Chinese Sub Char BPE - ufal/NPFL095 GitHub Wiki

Questions for Chinese-English NMT with Sub-Character BPE

1.

One of the main topics of the paper is BPE. Let’s see if you understand what is going on regarding that.

1.1

There is a passage in the text (section 4.2): “Different numbers of BPE operations (0, 500, 1,000, 2,000, 3,000 or 4,000) were applied…”

Q: assuming that there are 25 English letters that denote Chinese radicals in Wubi system, how many different subwords types will there be if 0 BPE operations are applied? If 4,000 operations are applied?

1.2

Suppose that you have an excerpt of the Chinese training corpus. It looks like this:

请讲...清论文...在青岛...从你和从他们 (the text is nonsense, I picked the characters with illustrative radicals).

Its Wubi representation is the following:

yge yfj . . . ige ywx yygy . . . d gef qynmu . . . ww wq t ww wb wu

Suppose that you need to make the BPE operations yourself. Do not take into account the ellipses (they just denote different phrases) and blank spaces.

Q: How would the first 4 operations on this input look like? Show each substitution by capital Latin letters (i.e., substitute the first pair to A, the second pair - to B, etc.)

Hint: some of the operations (3rd and 4th) can be swapped in order

2

Section 3.2. says: “For two similar languages, the joint BPE method can be used to generate the vocabularies for both the source and target language.”

Q: Does it make sense to use the joint BPE for English + Wubicized Chinese data? Why?

3

Q: According to the authors, why did they expect the speed of the wubi-based translation to be slower than the character-based translation? Were they right?

4

Q: For the comparison with Wubi encoding, the authors also applied the word-based, character-based and subword-based Chinese data. What does “subword” mean in this case?

Bonus Question:

5

In Chinese, there are approximately 80,000 characters, but only from 5,000 to 8,000 are used regularly. Moreover, no new characters can appear. (these statements are some simplification, but let us assume that.)

Q: from the theoretical perspective, why do we even want to bother ourselves going to sub-character level? Wouldn’t it be enough to just map each character to a number and that’d be it? What are the drawbacks of such approach?

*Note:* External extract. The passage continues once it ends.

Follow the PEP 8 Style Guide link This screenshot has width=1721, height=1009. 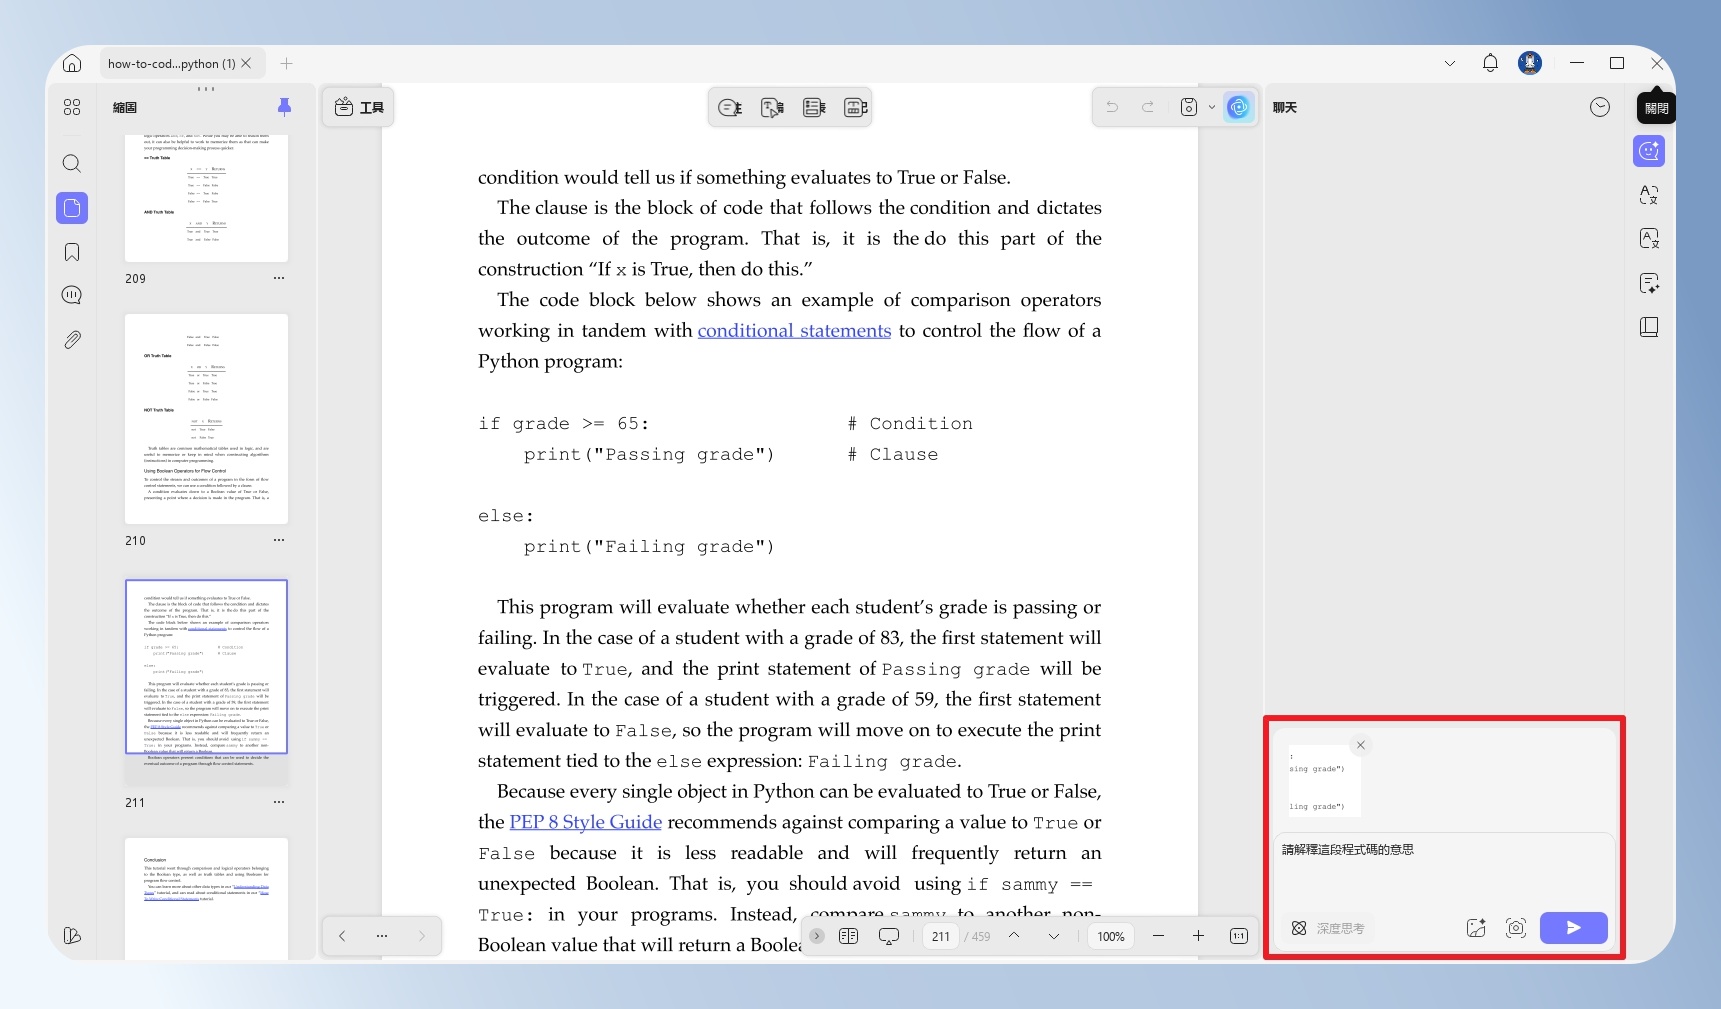coord(585,822)
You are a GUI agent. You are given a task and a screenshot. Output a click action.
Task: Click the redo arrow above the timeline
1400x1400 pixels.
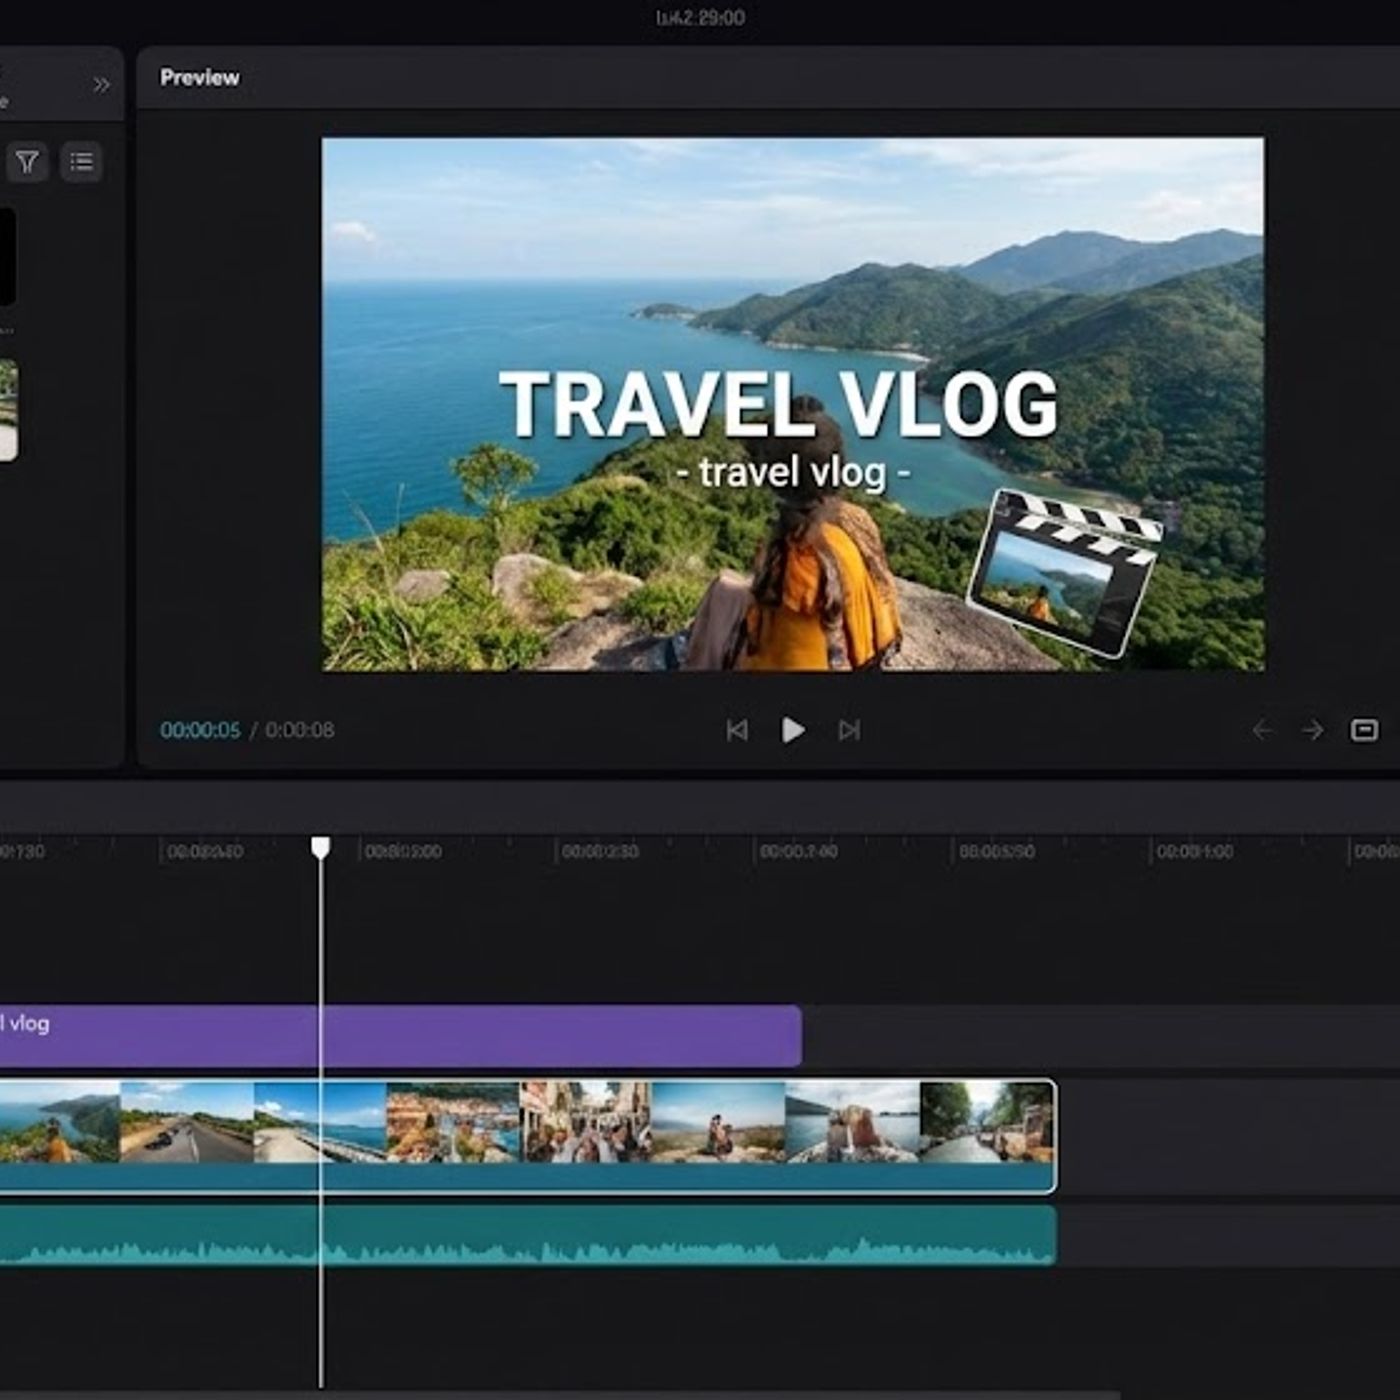(1311, 731)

Double Bonus Question (strictly for those who do not have anything else to do)

6

Interestingly, Japanese and Korean writing systems have significant differences. For example, Koreans currently use their own writing system, Hangul, which from the first sight seems similar to the Chinese one.

Q: Based on this short description from Wikipedia, would you say that applying such sub-character approach for Hangul is a good idea? Why (not)? If not - what can be an easier approach?